* **Material provided**:
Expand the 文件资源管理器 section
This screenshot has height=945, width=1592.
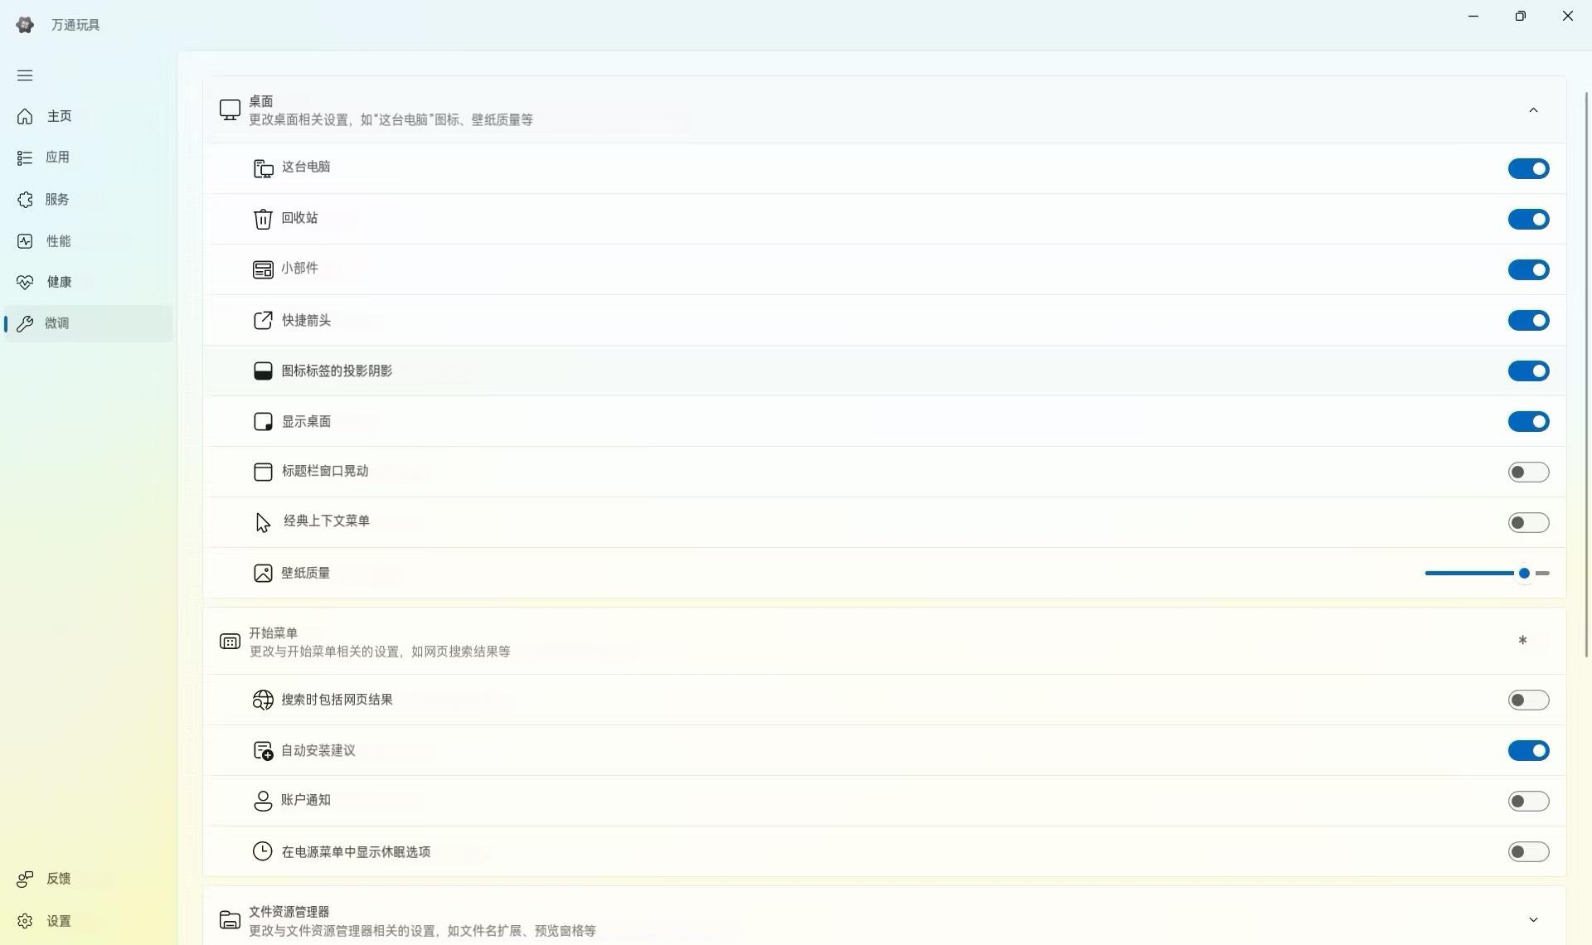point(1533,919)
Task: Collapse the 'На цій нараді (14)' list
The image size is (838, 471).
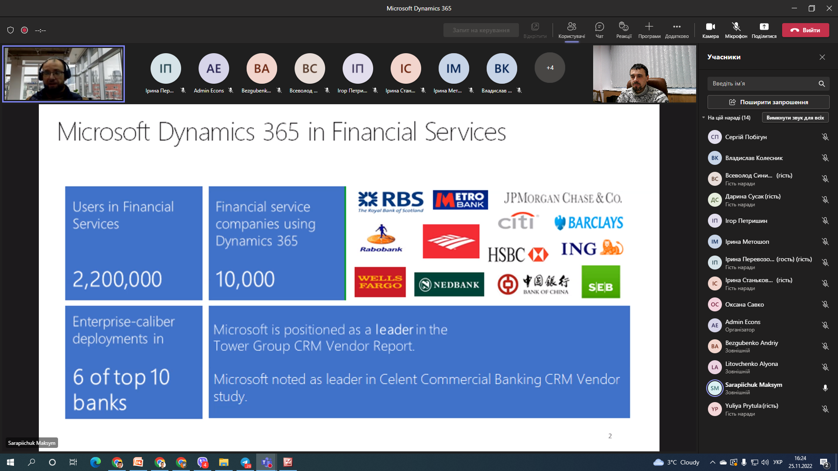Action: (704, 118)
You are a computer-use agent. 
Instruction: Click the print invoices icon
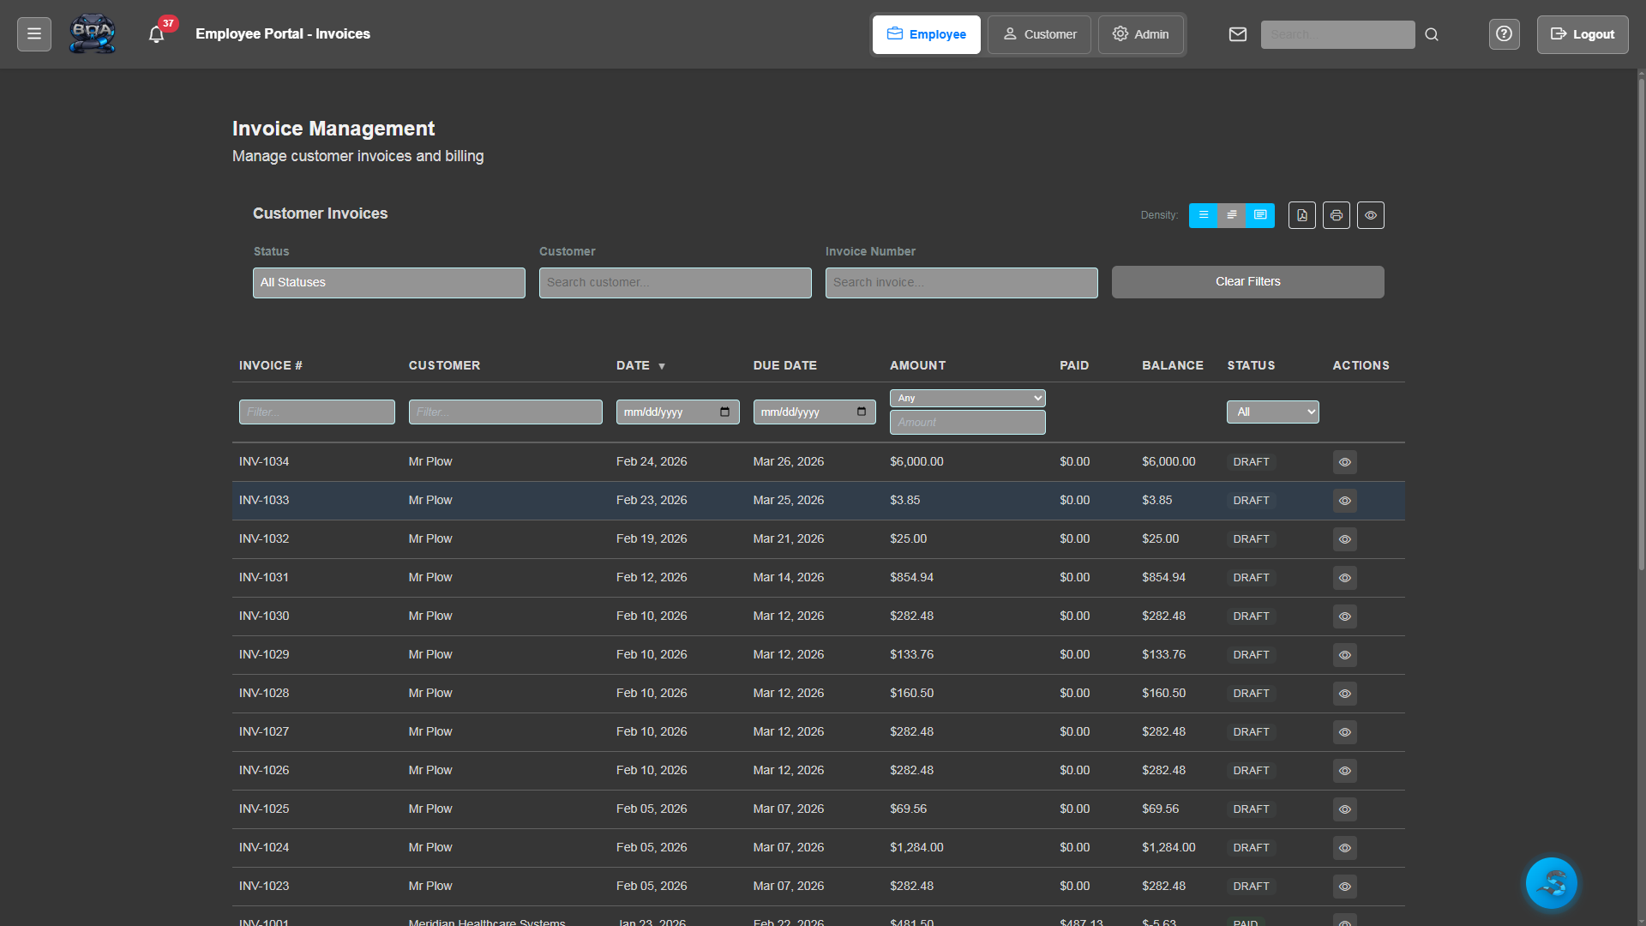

...

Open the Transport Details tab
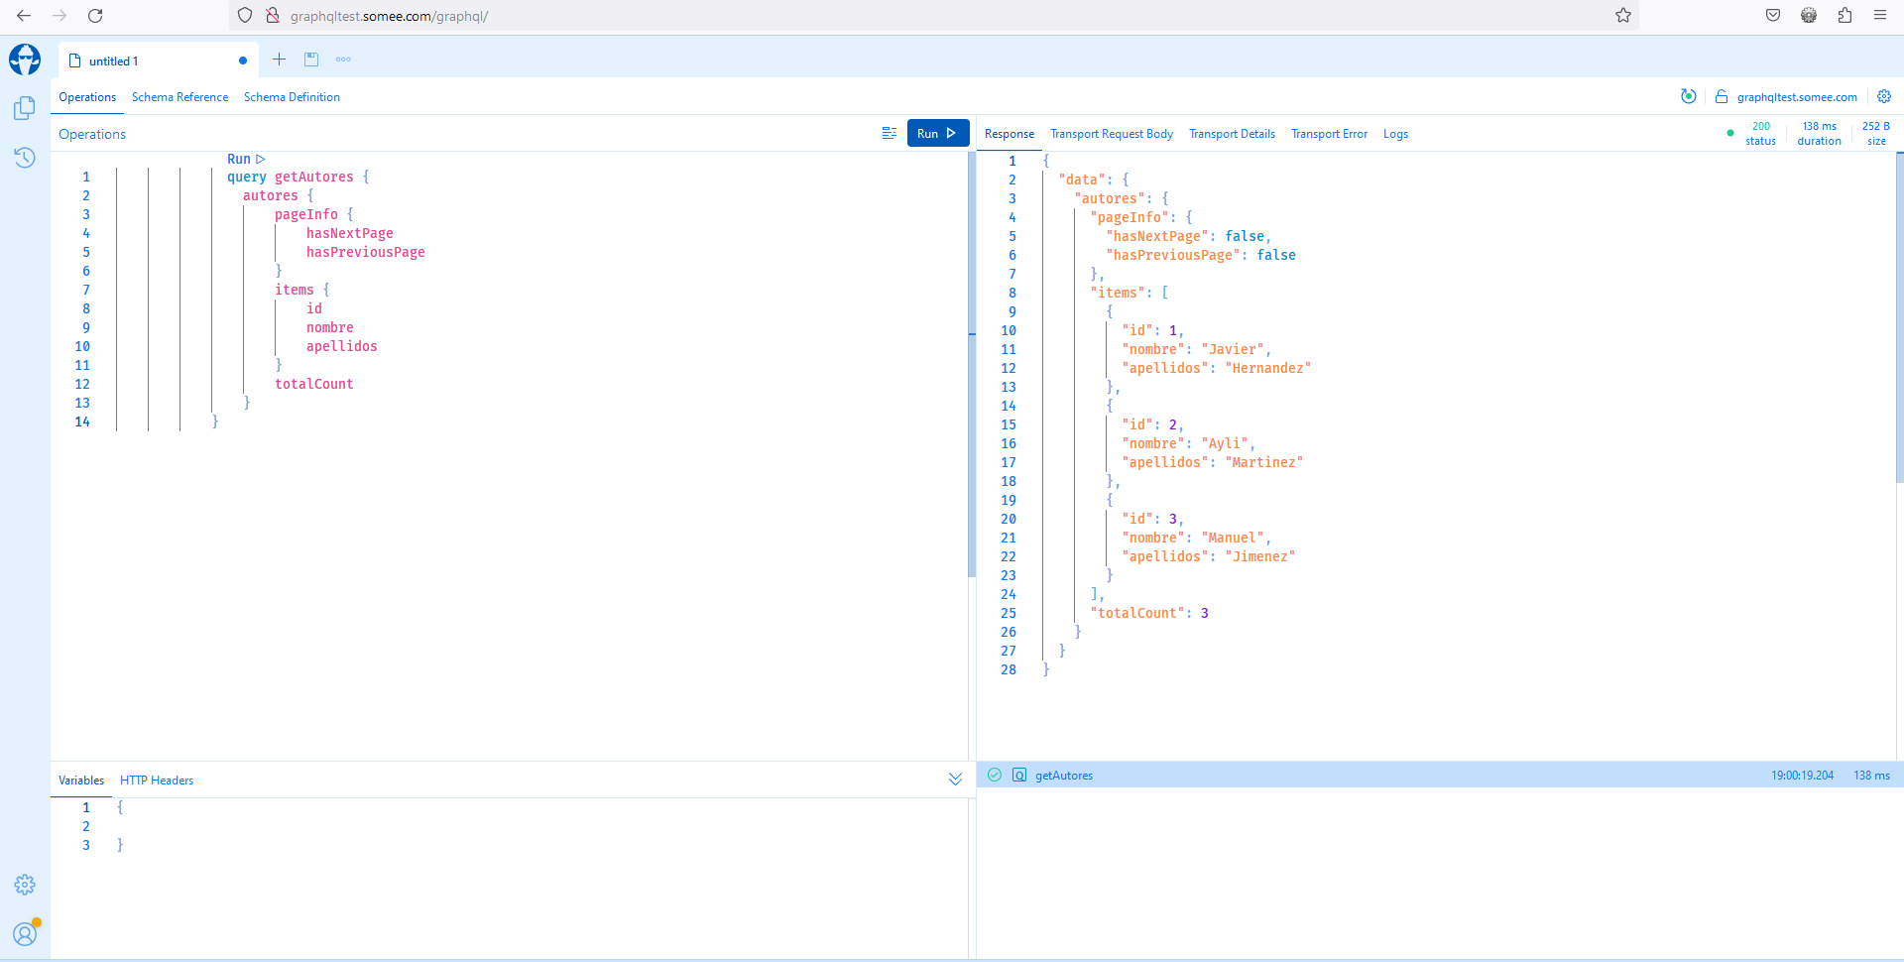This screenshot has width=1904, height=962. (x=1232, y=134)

==

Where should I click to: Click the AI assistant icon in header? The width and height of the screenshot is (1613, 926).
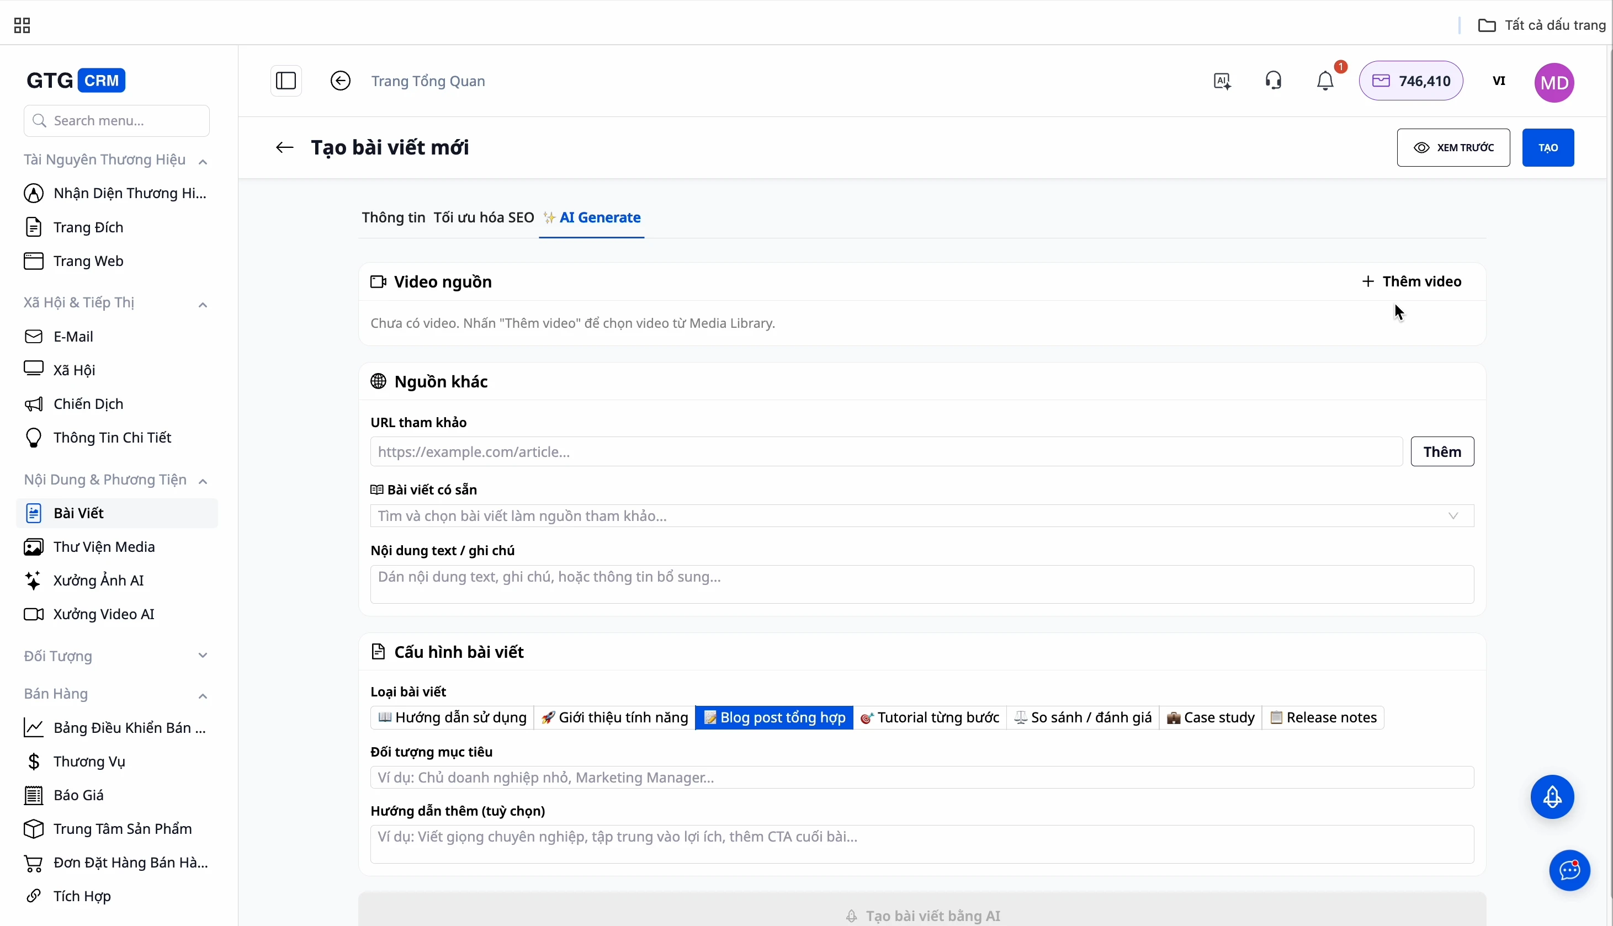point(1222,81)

* **Action item**: What do the entries above read from the line containing "Expand the 文件资源管理器 section" through the line containing "Instruction: Click the print invoices icon"? Output those lines exactly, both ends included, with the pictures left out.

* **Written response**:
Expand the 文件资源管理器 section
This screenshot has height=945, width=1592.
point(1533,919)
Task: Collapse the 'На цій нараді (14)' list
The image size is (838, 471).
Action: (704, 118)
You are a computer-use agent. 
Instruction: Click the print invoices icon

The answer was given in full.